Publication year - 1991
Publication title -
journal of neurochemistry
Language(s) - English
Resource type - Journals
SCImago Journal Rank - 1.75
H-Index - 229
eISSN - 1471-4159
pISSN - 0022-3042
DOI - 10.1111/j.1471-4159.1991.tb02073.x
Subject(s) - vimentin , glial fibrillary acidic protein , phosphorylation , phosphopeptide , activator (genetics) , gfap stain , microbiology and biotechnology , protein kinase a , protein kinase c , phorbol , chemistry , biochemistry , astrocyte , protein phosphorylation , biology , receptor , endocrinology , immunohistochemistry , immunology , central nervous system
Both the protein kinase C (PK‐C) activator, phorbol 12‐myristate 13‐acetate (PMA), and the cyclic AMP‐dependent protein kinase (PK‐A) activator, 8‐bromo‐cyclic AMP (8‐BR), have been shown to increase 32 P incorporation into glial fibrillary acidic protein (GFAP) and vimentin in cultured astrocytes.
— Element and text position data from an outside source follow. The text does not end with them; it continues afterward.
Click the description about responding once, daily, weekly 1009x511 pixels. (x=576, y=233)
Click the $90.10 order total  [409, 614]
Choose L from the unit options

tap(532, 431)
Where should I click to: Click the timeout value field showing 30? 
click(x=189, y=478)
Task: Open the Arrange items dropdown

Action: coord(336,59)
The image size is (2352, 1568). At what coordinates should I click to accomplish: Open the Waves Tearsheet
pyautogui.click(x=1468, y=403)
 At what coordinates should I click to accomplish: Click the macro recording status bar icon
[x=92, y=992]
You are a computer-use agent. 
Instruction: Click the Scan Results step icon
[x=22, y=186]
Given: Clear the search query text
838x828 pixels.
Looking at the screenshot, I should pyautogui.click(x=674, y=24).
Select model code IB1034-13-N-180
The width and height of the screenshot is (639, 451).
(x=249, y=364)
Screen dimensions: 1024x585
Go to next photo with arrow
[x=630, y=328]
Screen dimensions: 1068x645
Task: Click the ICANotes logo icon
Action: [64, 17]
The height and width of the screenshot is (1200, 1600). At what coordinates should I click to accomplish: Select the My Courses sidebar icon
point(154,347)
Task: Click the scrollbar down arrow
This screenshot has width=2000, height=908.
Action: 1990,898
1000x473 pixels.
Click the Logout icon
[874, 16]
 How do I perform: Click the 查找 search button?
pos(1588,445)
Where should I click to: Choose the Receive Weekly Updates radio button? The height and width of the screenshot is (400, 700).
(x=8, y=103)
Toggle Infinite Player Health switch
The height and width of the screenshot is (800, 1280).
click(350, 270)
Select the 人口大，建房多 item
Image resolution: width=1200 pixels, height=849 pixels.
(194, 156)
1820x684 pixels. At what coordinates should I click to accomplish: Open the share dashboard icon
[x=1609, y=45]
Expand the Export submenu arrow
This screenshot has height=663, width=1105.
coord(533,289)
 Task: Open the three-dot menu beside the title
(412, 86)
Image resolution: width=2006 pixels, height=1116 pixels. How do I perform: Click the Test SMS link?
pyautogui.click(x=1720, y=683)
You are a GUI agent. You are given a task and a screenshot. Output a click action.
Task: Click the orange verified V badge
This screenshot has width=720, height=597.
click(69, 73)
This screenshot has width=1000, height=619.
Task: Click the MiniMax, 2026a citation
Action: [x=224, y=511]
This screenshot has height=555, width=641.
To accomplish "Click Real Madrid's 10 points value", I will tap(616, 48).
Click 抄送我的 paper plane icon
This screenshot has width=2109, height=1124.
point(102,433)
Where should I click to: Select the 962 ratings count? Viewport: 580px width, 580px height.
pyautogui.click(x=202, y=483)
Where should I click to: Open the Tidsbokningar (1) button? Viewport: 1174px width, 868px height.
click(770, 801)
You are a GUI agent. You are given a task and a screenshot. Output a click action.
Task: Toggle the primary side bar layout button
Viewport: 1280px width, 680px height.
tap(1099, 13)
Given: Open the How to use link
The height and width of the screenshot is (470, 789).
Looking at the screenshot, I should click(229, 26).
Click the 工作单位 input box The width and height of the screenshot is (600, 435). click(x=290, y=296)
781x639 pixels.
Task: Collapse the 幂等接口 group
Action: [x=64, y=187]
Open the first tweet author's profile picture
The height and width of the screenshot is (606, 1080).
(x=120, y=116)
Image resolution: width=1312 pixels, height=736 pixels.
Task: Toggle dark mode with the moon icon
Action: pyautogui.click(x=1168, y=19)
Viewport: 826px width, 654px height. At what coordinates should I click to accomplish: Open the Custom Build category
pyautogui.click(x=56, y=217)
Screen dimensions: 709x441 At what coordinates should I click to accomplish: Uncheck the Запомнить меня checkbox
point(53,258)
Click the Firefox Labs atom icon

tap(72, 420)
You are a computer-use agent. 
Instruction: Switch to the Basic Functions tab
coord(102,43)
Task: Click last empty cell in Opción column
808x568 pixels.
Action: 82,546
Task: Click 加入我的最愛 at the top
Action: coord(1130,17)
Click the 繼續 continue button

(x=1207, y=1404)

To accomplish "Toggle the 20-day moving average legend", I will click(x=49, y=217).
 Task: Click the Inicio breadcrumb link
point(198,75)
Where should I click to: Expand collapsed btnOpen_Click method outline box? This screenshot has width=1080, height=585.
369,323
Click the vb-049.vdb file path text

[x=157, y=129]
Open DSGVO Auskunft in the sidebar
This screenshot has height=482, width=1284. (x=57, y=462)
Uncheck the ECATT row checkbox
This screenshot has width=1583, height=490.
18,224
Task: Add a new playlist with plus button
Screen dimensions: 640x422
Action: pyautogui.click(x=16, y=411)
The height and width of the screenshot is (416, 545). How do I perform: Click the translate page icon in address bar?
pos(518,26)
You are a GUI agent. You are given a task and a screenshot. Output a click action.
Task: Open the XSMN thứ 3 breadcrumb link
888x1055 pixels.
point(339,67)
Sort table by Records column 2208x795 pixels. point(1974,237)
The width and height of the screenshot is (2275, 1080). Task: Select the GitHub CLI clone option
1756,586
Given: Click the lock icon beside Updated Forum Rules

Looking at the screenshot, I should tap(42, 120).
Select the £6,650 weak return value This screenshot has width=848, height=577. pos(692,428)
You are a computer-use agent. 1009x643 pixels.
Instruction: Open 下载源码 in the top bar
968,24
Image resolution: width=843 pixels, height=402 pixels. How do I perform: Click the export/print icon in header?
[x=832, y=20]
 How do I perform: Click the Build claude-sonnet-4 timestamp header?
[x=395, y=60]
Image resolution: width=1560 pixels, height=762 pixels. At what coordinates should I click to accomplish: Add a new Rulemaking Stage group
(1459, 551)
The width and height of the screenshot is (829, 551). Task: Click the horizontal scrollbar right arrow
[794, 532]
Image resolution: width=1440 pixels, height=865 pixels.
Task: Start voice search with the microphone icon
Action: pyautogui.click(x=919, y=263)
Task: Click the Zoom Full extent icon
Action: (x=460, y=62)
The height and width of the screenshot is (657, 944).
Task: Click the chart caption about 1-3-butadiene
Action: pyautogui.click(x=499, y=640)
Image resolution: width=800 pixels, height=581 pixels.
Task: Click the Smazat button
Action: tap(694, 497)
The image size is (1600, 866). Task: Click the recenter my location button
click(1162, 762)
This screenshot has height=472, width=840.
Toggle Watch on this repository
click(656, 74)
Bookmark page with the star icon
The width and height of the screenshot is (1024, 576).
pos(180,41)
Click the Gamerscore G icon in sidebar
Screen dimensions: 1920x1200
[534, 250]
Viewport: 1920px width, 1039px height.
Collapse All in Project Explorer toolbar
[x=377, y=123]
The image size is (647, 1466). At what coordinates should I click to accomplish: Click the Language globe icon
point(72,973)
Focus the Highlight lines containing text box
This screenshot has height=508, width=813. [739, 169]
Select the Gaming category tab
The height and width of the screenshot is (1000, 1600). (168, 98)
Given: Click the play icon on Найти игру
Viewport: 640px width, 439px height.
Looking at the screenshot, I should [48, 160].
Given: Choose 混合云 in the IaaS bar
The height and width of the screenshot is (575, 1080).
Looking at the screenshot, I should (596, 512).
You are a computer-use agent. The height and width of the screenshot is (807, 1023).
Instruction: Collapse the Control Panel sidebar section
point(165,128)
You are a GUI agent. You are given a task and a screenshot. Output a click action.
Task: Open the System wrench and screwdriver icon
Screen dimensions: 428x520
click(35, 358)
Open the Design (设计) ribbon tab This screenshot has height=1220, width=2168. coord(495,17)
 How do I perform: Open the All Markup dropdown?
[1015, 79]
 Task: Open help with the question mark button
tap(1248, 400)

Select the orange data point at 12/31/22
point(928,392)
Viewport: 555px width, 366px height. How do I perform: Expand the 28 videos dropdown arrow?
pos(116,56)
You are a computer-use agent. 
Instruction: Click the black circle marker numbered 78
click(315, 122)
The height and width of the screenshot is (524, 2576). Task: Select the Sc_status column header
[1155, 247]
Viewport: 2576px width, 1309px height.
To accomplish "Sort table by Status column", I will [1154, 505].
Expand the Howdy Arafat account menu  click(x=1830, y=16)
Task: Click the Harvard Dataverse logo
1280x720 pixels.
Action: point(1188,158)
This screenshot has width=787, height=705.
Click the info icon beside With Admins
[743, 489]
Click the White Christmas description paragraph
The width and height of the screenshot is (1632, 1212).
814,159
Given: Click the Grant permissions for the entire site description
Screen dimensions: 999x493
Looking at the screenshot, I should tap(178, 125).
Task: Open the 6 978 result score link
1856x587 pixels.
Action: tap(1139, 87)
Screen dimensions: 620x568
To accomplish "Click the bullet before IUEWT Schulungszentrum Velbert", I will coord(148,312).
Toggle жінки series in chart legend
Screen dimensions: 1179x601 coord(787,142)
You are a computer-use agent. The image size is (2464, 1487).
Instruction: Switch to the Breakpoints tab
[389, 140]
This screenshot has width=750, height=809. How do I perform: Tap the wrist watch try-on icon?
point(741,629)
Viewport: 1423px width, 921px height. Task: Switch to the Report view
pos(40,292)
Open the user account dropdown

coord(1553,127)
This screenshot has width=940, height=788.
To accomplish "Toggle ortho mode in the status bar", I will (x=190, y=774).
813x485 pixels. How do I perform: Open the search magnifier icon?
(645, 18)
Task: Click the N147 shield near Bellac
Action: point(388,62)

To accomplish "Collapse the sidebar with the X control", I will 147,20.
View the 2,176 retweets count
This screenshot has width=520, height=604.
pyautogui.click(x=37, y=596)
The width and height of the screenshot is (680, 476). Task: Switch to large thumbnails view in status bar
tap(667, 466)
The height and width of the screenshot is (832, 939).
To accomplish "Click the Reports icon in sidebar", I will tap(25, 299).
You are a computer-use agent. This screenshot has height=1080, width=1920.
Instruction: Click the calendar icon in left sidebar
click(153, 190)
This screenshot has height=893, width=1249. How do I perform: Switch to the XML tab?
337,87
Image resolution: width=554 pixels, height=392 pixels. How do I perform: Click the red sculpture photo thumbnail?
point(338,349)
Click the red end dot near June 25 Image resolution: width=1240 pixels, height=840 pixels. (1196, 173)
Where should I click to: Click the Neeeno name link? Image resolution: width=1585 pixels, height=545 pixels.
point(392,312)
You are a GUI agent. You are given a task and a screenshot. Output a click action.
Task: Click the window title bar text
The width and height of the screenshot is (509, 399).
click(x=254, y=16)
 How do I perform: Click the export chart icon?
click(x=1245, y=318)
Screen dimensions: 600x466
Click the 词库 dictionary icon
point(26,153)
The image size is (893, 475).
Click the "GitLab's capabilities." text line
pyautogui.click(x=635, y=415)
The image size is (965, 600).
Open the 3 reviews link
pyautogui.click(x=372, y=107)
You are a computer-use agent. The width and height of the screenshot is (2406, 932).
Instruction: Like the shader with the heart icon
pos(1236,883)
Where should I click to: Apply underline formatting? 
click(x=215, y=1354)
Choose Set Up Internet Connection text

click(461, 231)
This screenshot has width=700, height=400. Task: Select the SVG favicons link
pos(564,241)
Also, treatment of astrocytes with PMA or 8‐BR results in the morphological transformation of flat, polygonal‐shaped cells into stellate, process‐bearing cells, suggesting the possibility that signals mediated by these two kinase systems converge at the level of protein phosphorylation to elicit similar changes in cell morphology. Therefore, studies were conducted to determine whether treatment with PMA and 8‐BR results in the phosphorylation of the same tryptic peptide fragments on GFAP and vimentin in astrocytes. Treatment with PMA increased 32 P incorporation into all the peptide fragments that were phosphorylated by 8‐BR on both vimentin and GFAP; however, PMA also stimulated phosphorylation of additional fragments of both proteins. The phosphorylation of vimentin and GFAP resulting from PMA or 8‐BR treatment was restricted to serine residues in the N‐terminal domain of these proteins. Studies were also conducted to compare the two‐dimensional tryptic phosphopeptide maps of GFAP and vimentin from intact cells treated with PMA and 8‐BR with those produced when the proteins were phosphorylated with purified PK‐C or PK‐A. PK‐C phosphorylated the same fragments of GFAP and vimentin that were phosphorylated by PMA treatment. Additionally, PK‐C phosphorylated some tryptic peptide fragments of these proteins that were not observed with PMA treatment in intact cells. The increased phosphorylation of vimentin observed in intact cells treated with 8‐BR and with PK‐A using purified vimentin as a substrate resulted in similar phosphopeptide maps. A common major phosphorylated peptide fragment was observed following phosphorylation of GFAP by PK‐A and in intact cells treated with 8‐BR; however, an additional phosphorylated fragment was observed with the purified kinase that was not observed in intact cells. These studies indicate that phosphorylation events mediated by PMA and 8‐BR converge to phosphorylate several of the same regions of GFAP and vimentin, and suggest that these effects are the direct result of the activation of PK‐C and PK‐A.